"Lari woy, larii!"
"Waaah!"
Alea mengerahkan kemampuan berlarinya sekuat tenaga, bagaimana tidak, si pemilik pohon mangga alias Pak Jamal sedang mengejar mereka sambil menenteng golok.
Baru beberapa menit yang lalu dengkul Alea lemas ketika mendengar cerita Raka yang mengatakan jika Pak Jamal itu sedikit rada. Eh, sekarang dengkulnya malah dipaksa bekerja keras karena dikejar sang empunya.
"Lea, cepetan manjat!" seru Alaska, begini-begini juga ia sayang ke Alea, mana mungkin ia tega melihat Alea dibacok, siapa yang akan menjadi babunya nanti?
"Woy! Tungguin! Tolongin gue bawa mangganya anjir!" Dari kejauhan Angkasa tampak berlari tunggang langgang sambil memeluk mangga-mangga yang sempat dipetik tadi, wajahnya sudah pusat pasi. Pak Jamal sudah sangat dekat dengannya!

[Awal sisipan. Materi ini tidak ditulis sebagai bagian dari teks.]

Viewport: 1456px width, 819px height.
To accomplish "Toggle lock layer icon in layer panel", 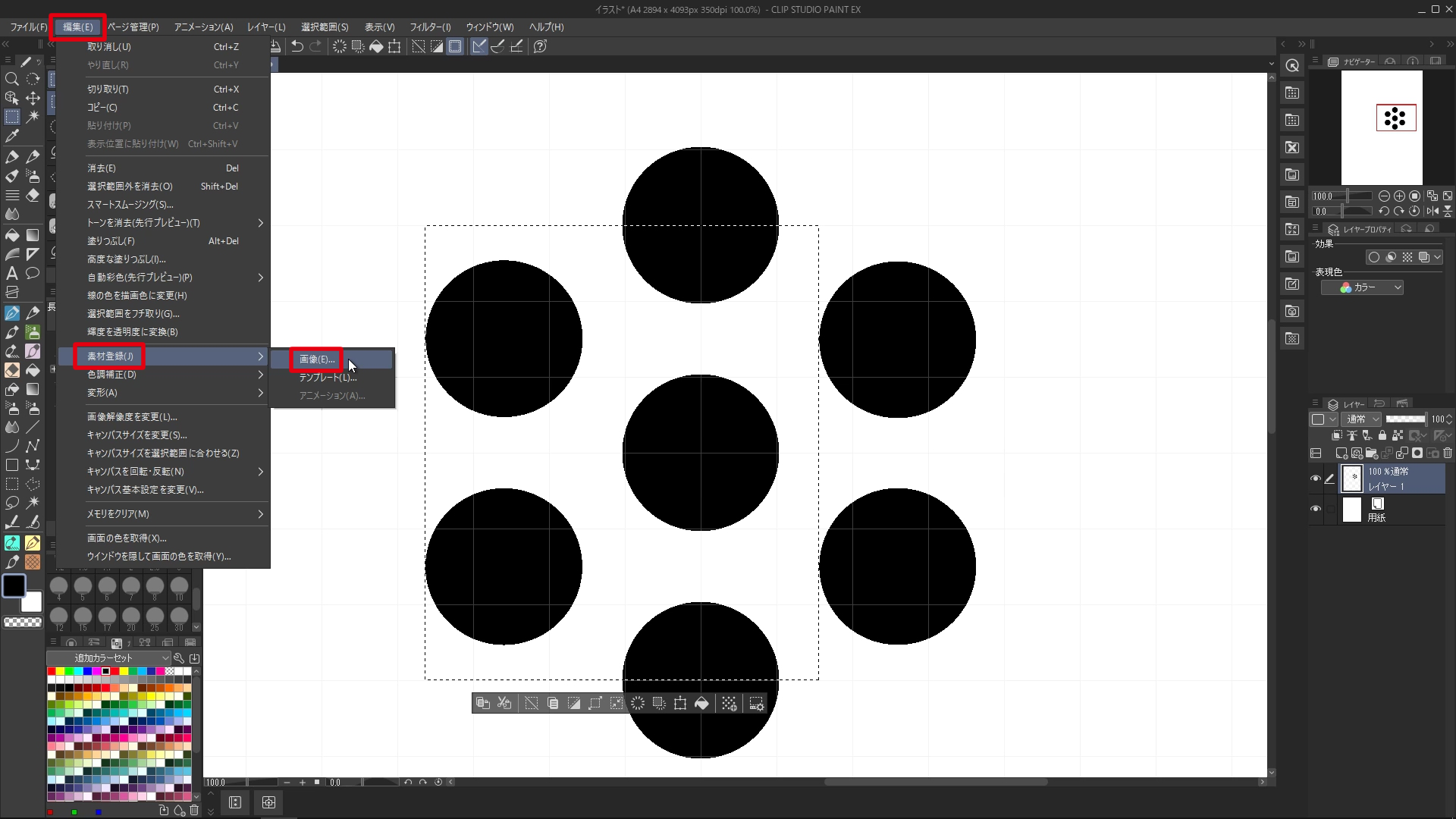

"Lea! Cepetan!" pinta Alaska.
Alea yang sejenak sempat teralihkan perhatiannya oleh Angkasa langsung tersadar, dengan bersusah payah ia memanjat pagar yang menjadi pembatas antara sekolah dengan lahan kosong di belakang sekolah.
Setelah Alea berhasil memanjat, Alaska ikut menyusul dan membantu Alea turun dari atas pagar tersebut, bergabung dengan Alvaska serta Raka yang sedari tadi sudah berhasil berpindah ke sebalik pagar.
Tak lama, Angkasa ikut melompat dari pagar, dadanya naik turun tak karuan.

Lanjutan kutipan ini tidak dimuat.